Putting policies under pressure


A note on LinkeDin led me to an intriguing scientific research study that tested the following five hypotheses:

  1. People who receive instructions via a written policy about rules will have better knowledge of these rules than those that do not. 

  2. People who receive a shorter form version of policy about the rules with less text will have better knowledge of the rules than those who receive a longer training form. 

  3. People who receive a written policy outlining the rules in a more vernacular and less legal technical language will have better knowledge of the rules than those presented with a more formal-legal-styled training text. 

  4. People with better knowledge of rules will also comply more with such rules.

  5. The more legal rules align with people’s personal and social norms, the higher people score in their knowledge of these legal rules.  
The study was conducted on more than a thousand employees of an unnamed large international technology company in the process of introducing its first corporate policy on fraud and corruption. [I suspect it wasn't its first ever policy, rather the first one on that particular topic.]

The findings do not support the first four hypotheses - in other words, there was no statistically significant improvement in employees' knowledge or conformity with the rules laid down in long-form 'legalese', short-form 'plain English' or pictorial policies. 
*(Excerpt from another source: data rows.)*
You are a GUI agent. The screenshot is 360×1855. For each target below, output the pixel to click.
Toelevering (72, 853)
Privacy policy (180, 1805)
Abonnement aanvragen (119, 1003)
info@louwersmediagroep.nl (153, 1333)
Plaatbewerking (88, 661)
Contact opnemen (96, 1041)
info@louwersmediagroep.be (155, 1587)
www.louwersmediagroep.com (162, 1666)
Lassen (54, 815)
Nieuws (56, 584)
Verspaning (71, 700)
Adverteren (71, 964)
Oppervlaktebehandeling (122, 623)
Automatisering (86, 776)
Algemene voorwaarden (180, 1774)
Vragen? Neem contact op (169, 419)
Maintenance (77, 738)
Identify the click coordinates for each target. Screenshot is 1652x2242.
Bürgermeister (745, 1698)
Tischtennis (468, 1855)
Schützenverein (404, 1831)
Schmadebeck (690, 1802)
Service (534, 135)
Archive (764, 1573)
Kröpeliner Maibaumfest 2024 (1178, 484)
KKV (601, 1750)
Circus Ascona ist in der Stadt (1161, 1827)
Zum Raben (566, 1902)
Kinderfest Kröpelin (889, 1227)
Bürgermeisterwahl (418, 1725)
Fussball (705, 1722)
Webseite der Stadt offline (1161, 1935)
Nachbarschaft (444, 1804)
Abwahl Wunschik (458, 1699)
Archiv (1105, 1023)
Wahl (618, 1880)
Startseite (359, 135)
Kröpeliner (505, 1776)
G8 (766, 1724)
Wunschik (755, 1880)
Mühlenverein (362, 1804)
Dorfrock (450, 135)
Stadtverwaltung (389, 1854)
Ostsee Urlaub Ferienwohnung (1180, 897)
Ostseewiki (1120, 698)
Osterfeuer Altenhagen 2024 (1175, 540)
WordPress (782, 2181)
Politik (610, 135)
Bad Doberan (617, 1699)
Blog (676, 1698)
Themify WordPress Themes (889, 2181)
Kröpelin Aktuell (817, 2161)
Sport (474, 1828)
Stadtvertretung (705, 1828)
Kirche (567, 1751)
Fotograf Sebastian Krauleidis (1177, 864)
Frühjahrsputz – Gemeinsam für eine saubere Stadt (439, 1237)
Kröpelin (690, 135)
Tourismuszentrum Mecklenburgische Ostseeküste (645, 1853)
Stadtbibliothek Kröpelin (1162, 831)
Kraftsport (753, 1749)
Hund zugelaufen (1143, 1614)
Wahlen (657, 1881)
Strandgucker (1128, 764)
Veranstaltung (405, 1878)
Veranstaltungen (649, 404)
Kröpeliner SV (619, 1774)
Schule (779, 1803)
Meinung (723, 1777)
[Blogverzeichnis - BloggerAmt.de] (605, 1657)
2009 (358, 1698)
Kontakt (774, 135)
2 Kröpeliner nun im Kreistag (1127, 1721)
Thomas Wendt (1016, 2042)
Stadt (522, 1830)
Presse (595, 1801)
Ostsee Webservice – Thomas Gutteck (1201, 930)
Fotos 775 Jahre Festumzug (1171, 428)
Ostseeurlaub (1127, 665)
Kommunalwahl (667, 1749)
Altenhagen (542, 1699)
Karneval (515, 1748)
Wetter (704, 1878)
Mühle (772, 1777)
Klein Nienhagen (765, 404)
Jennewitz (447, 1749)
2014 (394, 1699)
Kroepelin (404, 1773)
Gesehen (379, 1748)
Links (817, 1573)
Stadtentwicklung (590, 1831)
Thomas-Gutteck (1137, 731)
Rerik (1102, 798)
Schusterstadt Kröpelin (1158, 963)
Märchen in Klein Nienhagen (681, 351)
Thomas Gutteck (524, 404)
Regardless of format, the policies were simply not effective, despite (a) the gravity of the subject matter, and (b) the employees being aware of the study's purpose (well, presumably so since the study involved informed consent: maybe the information presented by the researchers to gain consent had as little impact on participants as the policies!). 

Oh oh.

However, the findings supported the fifth hypothesis - in other words, employees' knowledge and conformity of the rules reflects their personal and social norms, a form of bias. We are more likely to accept and conform with rules that align with our expectations based on the things we see or perceive are going on around us.  That finding, in turn, also has intriguing implications.

If culture trumps policy, then what (if anything) can be done to influence culture? 'Culture' is diffuse and hard to describe, let alone shape or control, so I plan to keep reading and would welcome further studies into that.

Meanwhile, we have here a classic information risk with ineffective mitigating controls so we might:

  1. Re-evaluate the risk. What are the threats, vulnerabilities and impacts? What else can be done to address any/all of those factors, if the risk is unacceptable? Can we avoid, share or control it better? Or is this an information risk we are forced to accept?

  2. Anticipate [at least some of] our policies being ineffectual despite our best efforts, leading inevitably to incidents, at least some of which will need to be addressed. [The specific subject matter of the policy in this study may be relevant. Perhaps the findings would be different with other kinds of policies, information security and privacy policies for instance. I doubt it but I don't know for sure.]

  3. Revise our expectations for corporate policies: although they are valuable and may be necessary for legal reasons (which, along with laws and regulations, are now in some doubt as a result of this research), they have little value in rule-setting. Don't spend all your infosec budget on those finely-crafted policies!

  4. Increase focus and effort to influence cultural understanding, acceptance and conformity, accepting that 'culture' is a complex social construct that resists change - it seems to move slowly, seemingly resisting or counteracting externally-imposed pressures.
It's almost enough to make this long-time policy and awareness author and proponent retire in disgust. Am I just wasting my time here? Worse still, am I misleading clients by flogging snake-oil, even at knockdown below-cost-prices? Alternatively, maybe I need to explore innovative solutions stemming from that fifth hypothesis and finding.  


PS  Arguably, the study proved that no single means of promoting awareness of a new policy is sufficient: maybe a more rounded approach using a combination of methods would be better? Unfortunately, there are numerous possible permutations and combinations of the three policy types in this study, plus the control, let alone variants and other awareness and training approaches, meaning a lot of work and expense for a scientific study.